Anonymous Monk has asked for the wisdom of the Perl Monks concerning the following question:

I have a script that uses "rand" to add one of the four letters (ATCG) to a string:

#!/bin/perl use warnings; use strict; my $i =0; my $x; my $aa = ""; for ($i;$i<5007;$i++){ $x = int(rand(4)); if ($x == 0) { $aa .= 'A'; } elsif ($ x== 1) { $aa .= 'T'; } elsif ($x == 2) { $aa .= 'C'; } else { $aa .= 'G'; } } open (FILE, '>./test'); print FILE "$aa"; close (FILE);

It works but also sends : "Useless use of private variable in void context at 8 line 24." What does it mean?

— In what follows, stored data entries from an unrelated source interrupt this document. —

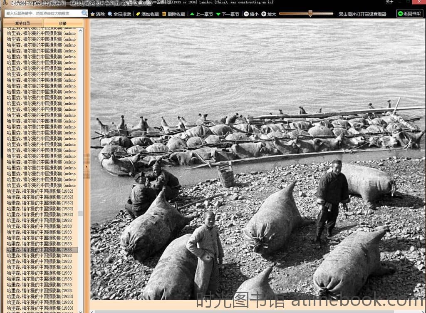426x313 pixels.
Task: Switch to the 章节目录 tab
Action: (x=23, y=23)
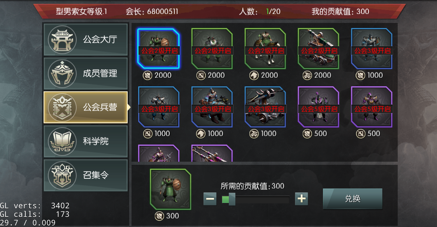This screenshot has width=437, height=227.
Task: Select the green shield soldier unit card
Action: click(x=159, y=49)
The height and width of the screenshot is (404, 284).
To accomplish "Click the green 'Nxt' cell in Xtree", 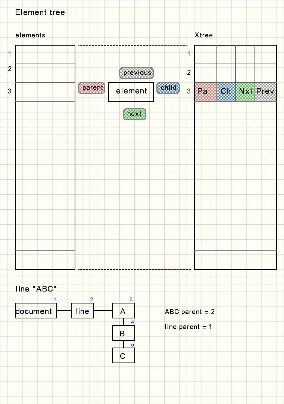I will coord(245,92).
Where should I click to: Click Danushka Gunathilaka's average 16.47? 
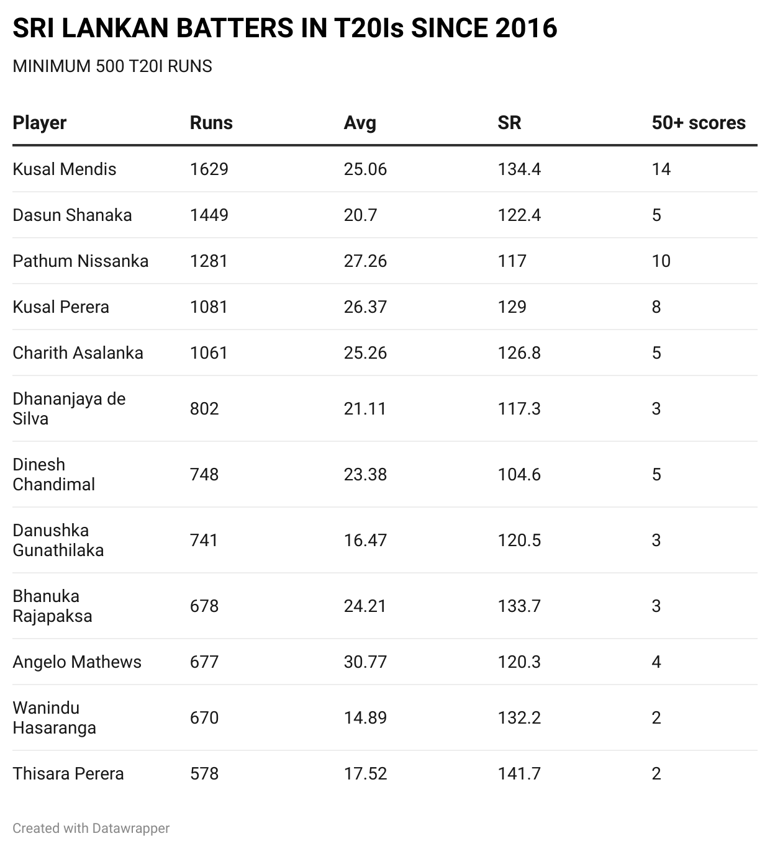pos(365,541)
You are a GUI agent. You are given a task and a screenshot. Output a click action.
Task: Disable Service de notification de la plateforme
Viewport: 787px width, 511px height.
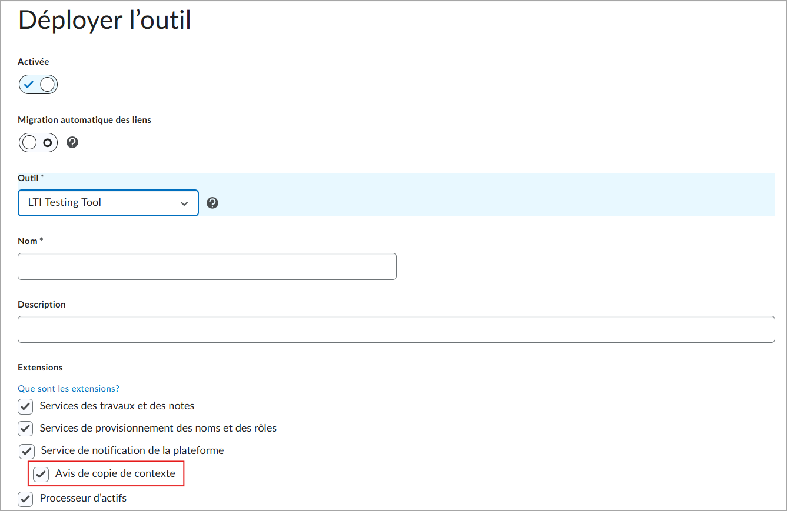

Replies are listed 'Best First'.
Re: Useless use of private variable in void context at
by GrandFather (Saint) on Nov 23, 2014 at 22:13 UTC

    You are using a C style for loop. The first element of the for loop header is an initialization statement, but $i doesn't actually do anything - it is a variable used in a silly place (void context) because the value isn't used there.

    But, you'd be much better to use a Perl loop:

    for my $i (0 .. 5006) { ... }

    which makes what is going on much clearer. But for your particular problem you could:

    #!/bin/perl use strict; use warnings; my $thing = join '', map{qw(a t c g)[rand 4]} 1 .. 5007; my $fName = "./test"; open my $outFile, '>', $fName or die "Can't create '$fName': $!\n"; print $outFile $thing; close $outFile;

    Note the three parameter open, lexical file handle and a check that the open succeeded.

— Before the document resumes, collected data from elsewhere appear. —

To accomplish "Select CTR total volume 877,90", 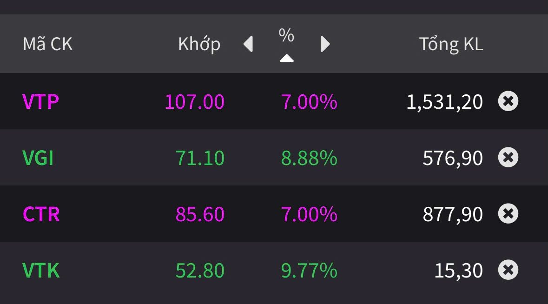I will pyautogui.click(x=452, y=214).
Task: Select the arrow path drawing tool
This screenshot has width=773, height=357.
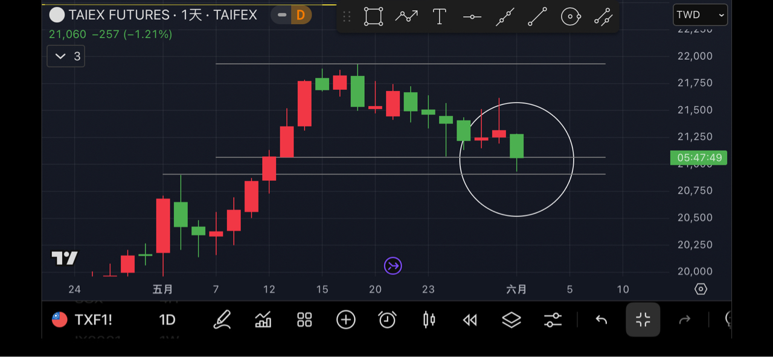Action: (406, 17)
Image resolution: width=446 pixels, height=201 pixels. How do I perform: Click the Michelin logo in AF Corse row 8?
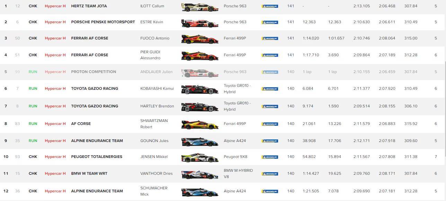(270, 124)
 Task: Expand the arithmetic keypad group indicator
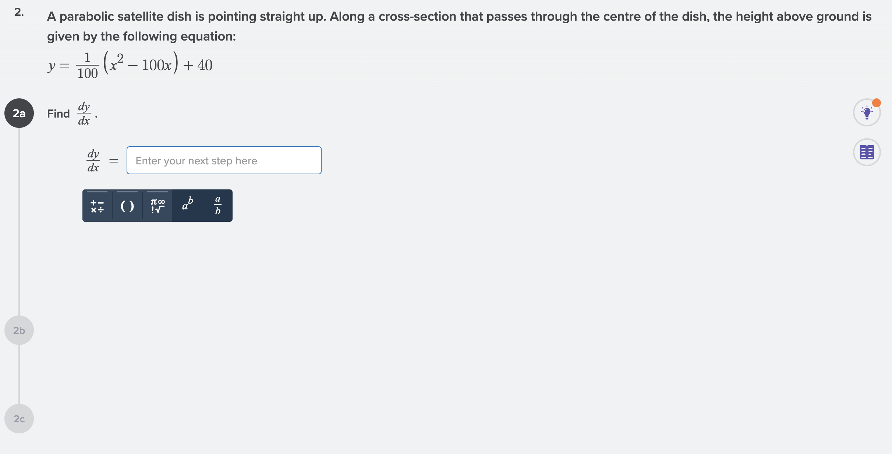click(x=97, y=192)
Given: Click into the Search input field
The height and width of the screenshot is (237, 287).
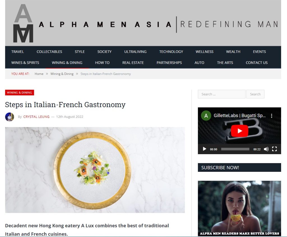Looking at the screenshot, I should click(221, 94).
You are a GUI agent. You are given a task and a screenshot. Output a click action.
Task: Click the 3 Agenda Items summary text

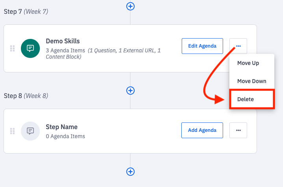65,50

    Perl is the programming world's equivalent of English

      Thanks!

      Note that for (;$i<5007;$i++) is also valid.

      Update:

      While this is considered "very un-Perl-ish", it is very common in C/C++ and even C# (though both C++ and C# also have for-each syntax, as well). Therefore, there are many developers who are more comfortable with this form.

        Also needlessly obscure and error prone compared to a Perl loop (for (1 .. 5007) {...}) used for performing some number of iterations of a loop.

        Perl is the programming world's equivalent of English
Re: Useless use of private variable in void context at
by roboticus (Chancellor) on Nov 23, 2014 at 23:14 UTC

    Ignore me, I missed the "rand" statement....

    Grampa already gave you a good answer, so I won't belabor that. I wanted to mention, though, that you can build your string even more simply using the "x" operator:

    my $aa = 'A' . 'T' . 'C' . 'G'x5003;

    ...roboticus

    When your only tool is a hammer, all problems look like your thumb.